There are other possibilities – lots of them, in fact. But I thought those three were enough to make my point, which was this: as it is currently written, that article says precisely nothing about the role obesity may or may not play in the detection of food-related odours. The fact that the researchers used a categorization scheme of their own, rather than using the existing BMI categories, raises a massive red flag for me, and the fact that they chose not to report anything about the BMIs that they collected makes me think that they did so because they knew that there was actually nothing to report. They made those numbers dance on the page, but since the method they used to gain those numbers was so flawed, that whole portion of their article is, in fact, meaningless.

I should say, too, that I actually contacted the lead researcher about this from my university email account (making sure to avoid making any of the infuriating mistakes that students often make when writing emails, and also being a lot more polite than I’m being here!). Sadly, but unsurprisingly, he never responded.
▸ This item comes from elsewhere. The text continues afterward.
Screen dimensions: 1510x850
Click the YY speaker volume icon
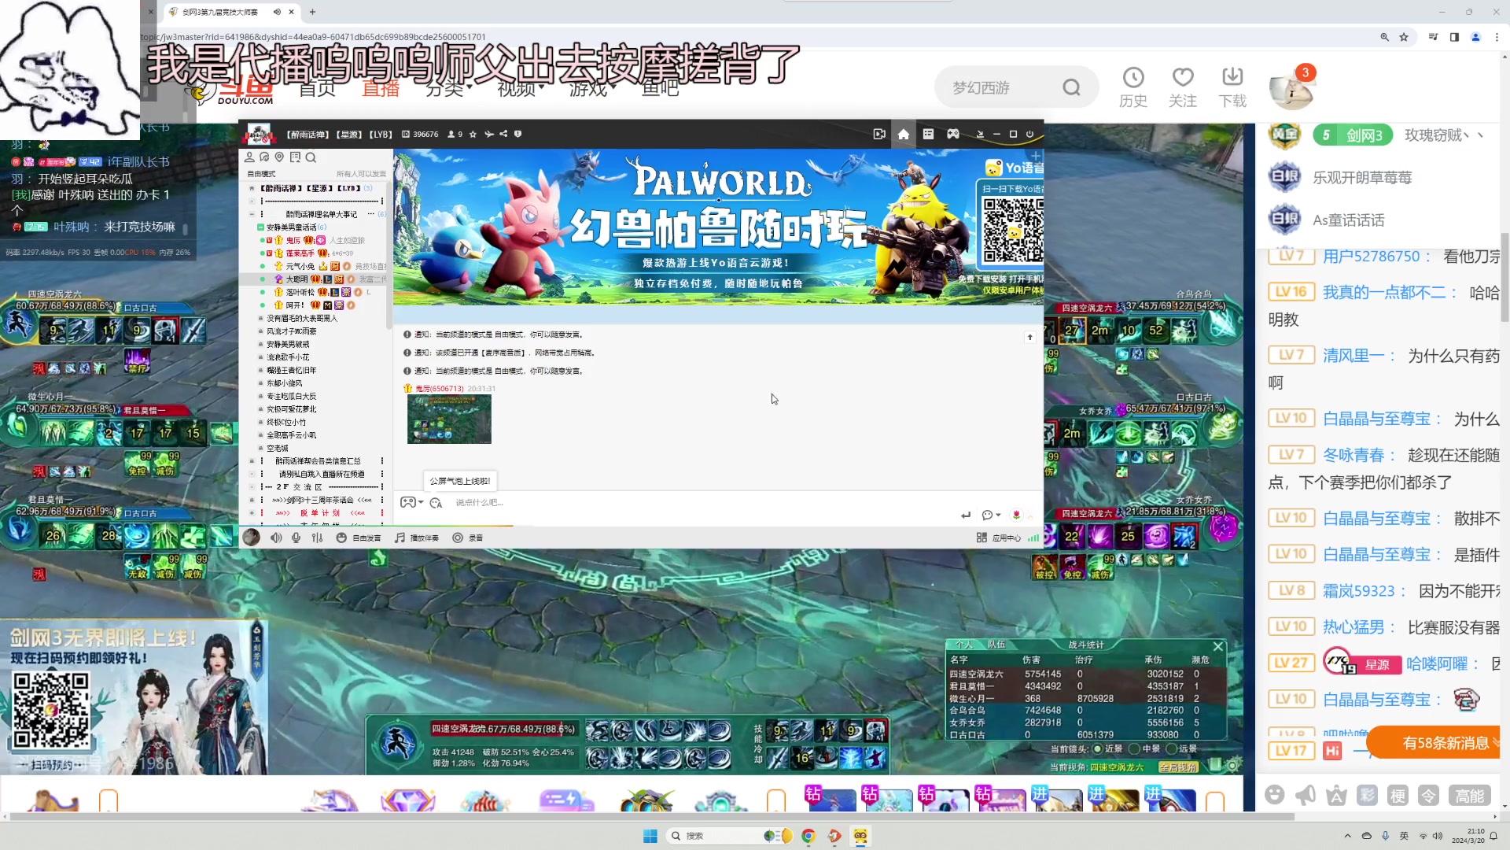[276, 538]
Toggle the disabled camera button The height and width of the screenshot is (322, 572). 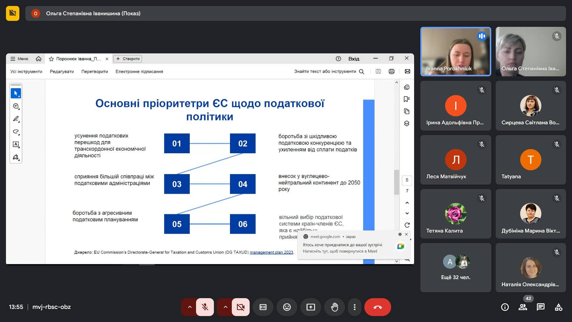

Still, it was just a small portion of their research. It wasn’t even mentioned in the title of the article, and the article wasn’t submitted to a journal that focussed on obesity. Were it not for the BBC, the study might never have been brought to my attention. And the BBC decided to interpret the study as saying that “overweight people have a greater sense of smell for food”. Except, of course, that the study showed nothing of the kind. It did show that the participants in the “high BMI” category were more sensitive to the smell of one herb when they were not hungry, but that was all.


This long, extended rant was suitably edited by me to fit into an 8-minute presentation, during which time I managed to name check Kate Harding, and mention the BMI project, because sometimes you just have to. I suspect that my classmates were somewhat confused by the slide featuring Moxie (the “morbidly obese” cat from the project), but they were suitably entertained by my mini-rant on why the words “obesity” and “epidemic” don’t go together. (Answer: 1] because I don’t think that word means what you think it means, and 2] because if the media repeatedly implies that obesity is a transferrable, fast-spreading disease, eventually somebody will believe them.)